To understand front-wing ground effect, it's worth revisiting some research performed by Zhang, Zerihan, Ruhrmann and Deviese in the early noughties, Tip Vortices Generated By A Wing In Ground Effect. This examined a single-element wing in isolation from rotating wheels and other downstream appendages, but the results are still very relevant.

The diagrams above show how this underwing vortex intensifies as the wing gets closer to the ground. In this regime, the downforce increases exponentially as the height of the wing is reduced. Beneath a certain critical height, however, the strength of the vortex reduces. Beneath this height, the downforce will continue to increase due to the venturi effect, but the rate of increase will be more linear. Eventually, at a very low height above the ground, the vortex bursts, the boundary layer separates from the suction surface, and the downforce actually reduces.

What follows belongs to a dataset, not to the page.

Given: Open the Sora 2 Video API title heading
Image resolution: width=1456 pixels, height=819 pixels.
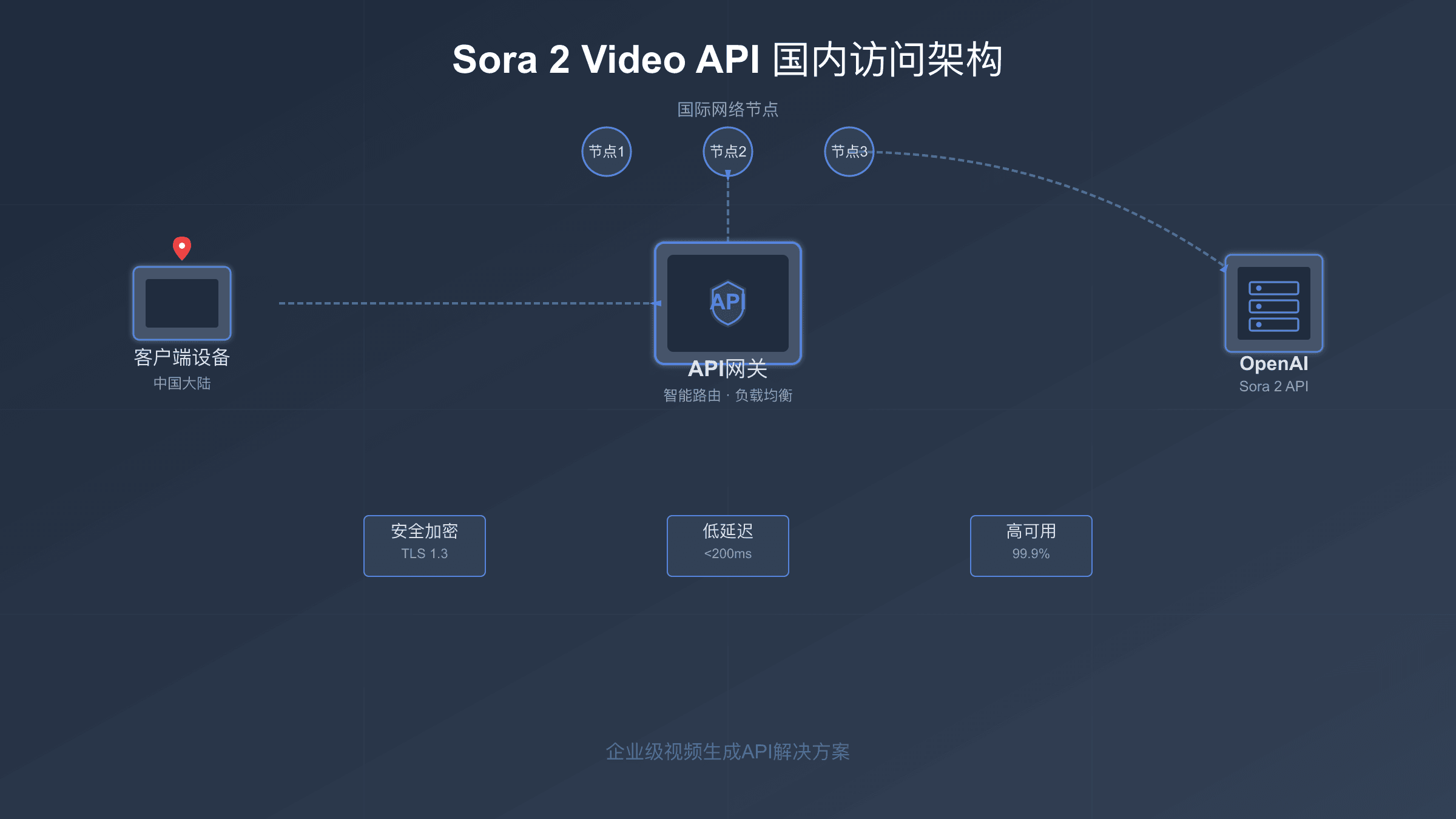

The diagram here, from the seminal work in the 1970s by Fackrell and Harvey, demonstrates that the rotating wheel creates a high pressure region in front of it, (zero degrees is the horizontal forward-pointing direction, and 90 degrees corresponds to the contact patch beneath the tyre). Placing a high-pressure area immediately behind a wing will presumably steepen the adverse pressure gradient on the suction surface of the wing, causing premature detachment of the boundary layer. Hence, when the wings were widened in the new regulations, most designers immediately directed the endplates of the wings outwards, seeking to direct the flow away from those high-pressure areas.